**Try it**
Set down, exactly, every line from the top of the listing through the one holding "[twitter] (203, 2047)".

**Recorded data**
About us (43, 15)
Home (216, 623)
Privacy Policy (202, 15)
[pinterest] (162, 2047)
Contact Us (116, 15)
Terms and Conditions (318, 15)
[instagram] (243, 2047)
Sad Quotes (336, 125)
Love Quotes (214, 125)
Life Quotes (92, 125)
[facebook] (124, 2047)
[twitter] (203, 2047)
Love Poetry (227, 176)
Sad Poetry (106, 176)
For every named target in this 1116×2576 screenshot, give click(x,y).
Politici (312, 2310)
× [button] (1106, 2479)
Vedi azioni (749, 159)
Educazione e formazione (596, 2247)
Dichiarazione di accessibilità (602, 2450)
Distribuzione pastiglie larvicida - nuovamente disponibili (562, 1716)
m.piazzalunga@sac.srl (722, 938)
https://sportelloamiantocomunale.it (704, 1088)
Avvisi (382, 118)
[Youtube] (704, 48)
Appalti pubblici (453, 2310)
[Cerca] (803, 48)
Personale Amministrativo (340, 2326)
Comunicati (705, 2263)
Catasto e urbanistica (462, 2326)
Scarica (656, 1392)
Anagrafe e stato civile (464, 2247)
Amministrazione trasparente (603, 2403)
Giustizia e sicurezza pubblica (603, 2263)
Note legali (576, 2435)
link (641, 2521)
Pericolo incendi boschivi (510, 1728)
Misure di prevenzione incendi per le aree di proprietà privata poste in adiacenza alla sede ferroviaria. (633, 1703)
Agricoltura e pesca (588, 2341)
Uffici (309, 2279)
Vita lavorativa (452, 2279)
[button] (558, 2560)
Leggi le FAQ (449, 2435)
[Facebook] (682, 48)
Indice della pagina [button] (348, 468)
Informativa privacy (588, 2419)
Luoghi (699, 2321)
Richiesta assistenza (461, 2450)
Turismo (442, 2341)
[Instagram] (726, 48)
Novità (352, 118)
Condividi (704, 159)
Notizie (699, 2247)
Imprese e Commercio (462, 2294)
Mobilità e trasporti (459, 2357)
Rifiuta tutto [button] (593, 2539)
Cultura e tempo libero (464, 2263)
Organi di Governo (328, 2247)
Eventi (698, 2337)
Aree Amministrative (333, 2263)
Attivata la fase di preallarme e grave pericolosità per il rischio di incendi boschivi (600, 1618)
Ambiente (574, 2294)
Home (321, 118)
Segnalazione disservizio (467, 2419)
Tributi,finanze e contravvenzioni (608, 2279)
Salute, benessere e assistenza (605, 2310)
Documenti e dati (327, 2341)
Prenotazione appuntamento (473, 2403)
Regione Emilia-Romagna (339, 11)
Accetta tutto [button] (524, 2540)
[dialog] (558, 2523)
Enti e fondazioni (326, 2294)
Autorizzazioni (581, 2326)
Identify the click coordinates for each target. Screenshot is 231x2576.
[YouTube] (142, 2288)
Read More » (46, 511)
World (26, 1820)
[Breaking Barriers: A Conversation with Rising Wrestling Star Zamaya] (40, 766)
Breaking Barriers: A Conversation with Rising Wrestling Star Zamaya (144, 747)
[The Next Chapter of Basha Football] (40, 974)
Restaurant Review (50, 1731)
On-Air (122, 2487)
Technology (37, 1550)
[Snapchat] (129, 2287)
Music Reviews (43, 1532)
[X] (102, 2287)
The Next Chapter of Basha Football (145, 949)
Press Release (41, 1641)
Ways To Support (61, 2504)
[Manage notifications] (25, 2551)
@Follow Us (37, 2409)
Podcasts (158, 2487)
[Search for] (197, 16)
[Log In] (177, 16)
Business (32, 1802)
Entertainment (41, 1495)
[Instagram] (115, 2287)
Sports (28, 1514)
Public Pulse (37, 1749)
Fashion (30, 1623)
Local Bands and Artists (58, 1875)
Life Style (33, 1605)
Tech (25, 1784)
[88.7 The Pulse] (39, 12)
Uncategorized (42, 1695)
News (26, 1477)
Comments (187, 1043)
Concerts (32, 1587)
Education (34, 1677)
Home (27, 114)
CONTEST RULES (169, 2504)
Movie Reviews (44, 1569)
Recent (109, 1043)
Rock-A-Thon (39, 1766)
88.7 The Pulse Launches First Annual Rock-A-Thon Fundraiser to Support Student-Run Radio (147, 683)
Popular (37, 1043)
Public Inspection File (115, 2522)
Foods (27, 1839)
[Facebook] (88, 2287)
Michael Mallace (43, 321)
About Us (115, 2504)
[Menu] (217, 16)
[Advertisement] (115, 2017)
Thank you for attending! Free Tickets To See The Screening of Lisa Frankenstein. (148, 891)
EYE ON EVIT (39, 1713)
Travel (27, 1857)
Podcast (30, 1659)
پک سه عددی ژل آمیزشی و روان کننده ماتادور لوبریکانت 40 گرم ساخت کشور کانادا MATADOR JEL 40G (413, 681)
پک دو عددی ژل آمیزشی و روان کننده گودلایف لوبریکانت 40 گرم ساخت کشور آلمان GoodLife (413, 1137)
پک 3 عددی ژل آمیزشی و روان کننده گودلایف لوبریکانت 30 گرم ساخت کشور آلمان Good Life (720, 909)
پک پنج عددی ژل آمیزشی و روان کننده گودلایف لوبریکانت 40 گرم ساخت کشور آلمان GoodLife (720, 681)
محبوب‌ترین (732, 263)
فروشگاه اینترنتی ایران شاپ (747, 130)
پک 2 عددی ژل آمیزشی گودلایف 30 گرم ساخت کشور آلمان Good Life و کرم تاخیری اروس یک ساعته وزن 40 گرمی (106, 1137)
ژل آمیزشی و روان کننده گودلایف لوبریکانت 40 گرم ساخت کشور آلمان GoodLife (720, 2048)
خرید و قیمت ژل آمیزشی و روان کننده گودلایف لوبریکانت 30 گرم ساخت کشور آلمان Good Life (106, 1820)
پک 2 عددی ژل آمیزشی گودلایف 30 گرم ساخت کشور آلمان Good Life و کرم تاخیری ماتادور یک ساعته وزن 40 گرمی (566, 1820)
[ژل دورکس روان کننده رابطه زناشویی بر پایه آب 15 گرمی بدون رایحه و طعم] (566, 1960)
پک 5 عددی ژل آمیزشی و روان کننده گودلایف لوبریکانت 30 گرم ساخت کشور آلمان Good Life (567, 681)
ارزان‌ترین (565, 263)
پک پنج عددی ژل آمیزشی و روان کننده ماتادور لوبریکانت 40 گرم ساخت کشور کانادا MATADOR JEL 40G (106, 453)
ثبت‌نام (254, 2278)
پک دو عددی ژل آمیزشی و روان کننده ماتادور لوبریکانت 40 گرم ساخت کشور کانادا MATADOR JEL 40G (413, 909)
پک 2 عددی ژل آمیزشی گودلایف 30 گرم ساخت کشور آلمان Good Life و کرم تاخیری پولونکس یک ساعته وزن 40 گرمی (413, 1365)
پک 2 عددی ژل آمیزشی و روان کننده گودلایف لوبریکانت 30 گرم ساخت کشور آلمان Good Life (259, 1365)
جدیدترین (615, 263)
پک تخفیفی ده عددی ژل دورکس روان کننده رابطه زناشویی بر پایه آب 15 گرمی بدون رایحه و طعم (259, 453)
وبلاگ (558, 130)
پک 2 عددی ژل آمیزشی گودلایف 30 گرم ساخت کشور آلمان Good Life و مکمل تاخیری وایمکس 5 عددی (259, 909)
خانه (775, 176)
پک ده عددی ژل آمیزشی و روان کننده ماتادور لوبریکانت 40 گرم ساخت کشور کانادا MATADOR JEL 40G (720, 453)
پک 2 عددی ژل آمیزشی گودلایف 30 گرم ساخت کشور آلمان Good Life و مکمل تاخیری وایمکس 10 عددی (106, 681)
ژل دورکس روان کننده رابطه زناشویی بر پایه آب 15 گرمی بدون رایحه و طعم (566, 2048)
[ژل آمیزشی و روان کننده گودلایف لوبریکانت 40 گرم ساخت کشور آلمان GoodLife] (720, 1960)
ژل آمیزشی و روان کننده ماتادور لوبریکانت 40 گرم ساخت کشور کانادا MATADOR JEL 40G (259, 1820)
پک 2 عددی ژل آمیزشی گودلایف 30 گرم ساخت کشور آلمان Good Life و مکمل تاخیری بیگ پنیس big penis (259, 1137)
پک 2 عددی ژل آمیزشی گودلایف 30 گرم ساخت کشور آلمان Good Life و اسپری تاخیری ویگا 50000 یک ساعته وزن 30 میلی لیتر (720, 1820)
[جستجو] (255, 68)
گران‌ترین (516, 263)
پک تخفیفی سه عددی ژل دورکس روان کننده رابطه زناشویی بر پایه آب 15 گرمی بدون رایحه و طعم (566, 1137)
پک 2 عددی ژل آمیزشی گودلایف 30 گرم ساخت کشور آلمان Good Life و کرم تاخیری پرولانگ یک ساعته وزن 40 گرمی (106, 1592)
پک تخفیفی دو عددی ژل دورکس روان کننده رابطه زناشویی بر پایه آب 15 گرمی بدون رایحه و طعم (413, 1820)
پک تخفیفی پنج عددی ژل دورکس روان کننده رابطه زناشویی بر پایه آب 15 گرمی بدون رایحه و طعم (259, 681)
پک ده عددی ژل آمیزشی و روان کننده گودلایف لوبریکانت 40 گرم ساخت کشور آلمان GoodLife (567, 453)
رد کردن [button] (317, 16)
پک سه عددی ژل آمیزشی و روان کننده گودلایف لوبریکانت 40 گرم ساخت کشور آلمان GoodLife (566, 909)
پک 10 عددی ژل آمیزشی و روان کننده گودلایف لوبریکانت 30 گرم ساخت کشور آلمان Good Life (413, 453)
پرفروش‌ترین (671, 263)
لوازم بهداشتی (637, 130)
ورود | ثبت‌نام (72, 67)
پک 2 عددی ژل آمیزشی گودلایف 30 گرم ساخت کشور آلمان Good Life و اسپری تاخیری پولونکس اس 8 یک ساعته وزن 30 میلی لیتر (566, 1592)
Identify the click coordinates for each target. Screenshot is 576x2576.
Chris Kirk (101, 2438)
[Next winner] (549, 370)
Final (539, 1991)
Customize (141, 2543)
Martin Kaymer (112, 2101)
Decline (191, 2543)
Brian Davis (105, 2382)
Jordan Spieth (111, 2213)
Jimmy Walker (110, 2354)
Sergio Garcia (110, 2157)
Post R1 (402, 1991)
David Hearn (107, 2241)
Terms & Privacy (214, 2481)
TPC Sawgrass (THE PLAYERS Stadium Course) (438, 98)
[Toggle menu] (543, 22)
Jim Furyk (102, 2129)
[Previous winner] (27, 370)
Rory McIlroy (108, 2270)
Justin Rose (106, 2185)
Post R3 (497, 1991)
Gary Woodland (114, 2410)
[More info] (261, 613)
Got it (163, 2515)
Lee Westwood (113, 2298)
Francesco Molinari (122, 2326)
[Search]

**Expected answer**
About us (43, 15)
Home (216, 623)
Privacy Policy (202, 15)
[pinterest] (162, 2047)
Contact Us (116, 15)
Terms and Conditions (318, 15)
[instagram] (243, 2047)
Sad Quotes (336, 125)
Love Quotes (214, 125)
Life Quotes (92, 125)
[facebook] (124, 2047)
[twitter] (203, 2047)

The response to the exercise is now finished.